**Work instructions:** Write the records below out again. Match them exactly.

**Dataset:**
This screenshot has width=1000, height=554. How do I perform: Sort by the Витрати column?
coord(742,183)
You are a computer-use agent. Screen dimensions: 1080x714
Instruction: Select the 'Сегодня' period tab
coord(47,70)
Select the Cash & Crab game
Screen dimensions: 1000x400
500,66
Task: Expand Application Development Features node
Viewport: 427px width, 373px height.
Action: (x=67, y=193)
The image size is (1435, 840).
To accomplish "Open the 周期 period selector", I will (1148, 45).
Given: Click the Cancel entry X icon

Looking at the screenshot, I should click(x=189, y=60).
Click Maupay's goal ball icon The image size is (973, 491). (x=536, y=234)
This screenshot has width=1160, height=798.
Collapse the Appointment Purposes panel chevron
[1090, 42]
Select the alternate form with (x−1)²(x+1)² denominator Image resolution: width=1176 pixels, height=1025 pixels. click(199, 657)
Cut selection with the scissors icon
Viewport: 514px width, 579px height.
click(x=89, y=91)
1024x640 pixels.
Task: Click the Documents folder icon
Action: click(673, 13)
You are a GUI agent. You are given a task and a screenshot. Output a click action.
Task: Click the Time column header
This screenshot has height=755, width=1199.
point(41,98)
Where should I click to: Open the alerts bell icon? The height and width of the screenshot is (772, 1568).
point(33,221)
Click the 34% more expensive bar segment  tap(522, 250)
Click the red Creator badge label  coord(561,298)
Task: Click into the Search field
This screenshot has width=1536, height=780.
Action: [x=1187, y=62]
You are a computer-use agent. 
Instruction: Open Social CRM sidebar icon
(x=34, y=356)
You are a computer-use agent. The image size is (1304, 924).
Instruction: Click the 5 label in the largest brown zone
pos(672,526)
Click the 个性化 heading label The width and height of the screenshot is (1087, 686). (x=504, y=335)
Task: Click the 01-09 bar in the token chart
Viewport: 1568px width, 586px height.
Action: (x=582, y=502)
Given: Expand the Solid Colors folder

**Solution for this problem:**
This screenshot has width=1000, height=554. How do I perform: Sort by the Витрати column?
coord(742,183)
You are a computer-use agent. Screen dimensions: 1080x714
Instruction: Select the 'Сегодня' period tab
coord(47,70)
Select the Cash & Crab game
Screen dimensions: 1000x400
500,66
Task: Expand Application Development Features node
Viewport: 427px width, 373px height.
Action: (x=67, y=193)
The image size is (1435, 840).
To accomplish "Open the 周期 period selector", I will (1148, 45).
Given: Click the Cancel entry X icon

Looking at the screenshot, I should click(x=189, y=60).
Click Maupay's goal ball icon The image size is (973, 491). (x=536, y=234)
This screenshot has width=1160, height=798.
Collapse the Appointment Purposes panel chevron
[1090, 42]
Select the alternate form with (x−1)²(x+1)² denominator Image resolution: width=1176 pixels, height=1025 pixels. click(199, 657)
Cut selection with the scissors icon
Viewport: 514px width, 579px height.
click(x=89, y=91)
1024x640 pixels.
Task: Click the Documents folder icon
Action: click(673, 13)
You are a GUI agent. You are given a task and a screenshot. Output a click action.
Task: Click the Time column header
This screenshot has height=755, width=1199.
point(41,98)
Where should I click to: Open the alerts bell icon? The height and width of the screenshot is (772, 1568).
point(33,221)
Click the 34% more expensive bar segment  tap(522, 250)
Click the red Creator badge label  coord(561,298)
Task: Click into the Search field
This screenshot has width=1536, height=780.
Action: [x=1187, y=62]
You are a computer-use agent. 
Instruction: Open Social CRM sidebar icon
(x=34, y=356)
You are a computer-use agent. The image size is (1304, 924).
Instruction: Click the 5 label in the largest brown zone
pos(672,526)
Click the 个性化 heading label The width and height of the screenshot is (1087, 686). (x=504, y=335)
Task: Click the 01-09 bar in the token chart
Viewport: 1568px width, 586px height.
Action: (x=582, y=502)
Given: Expand the Solid Colors folder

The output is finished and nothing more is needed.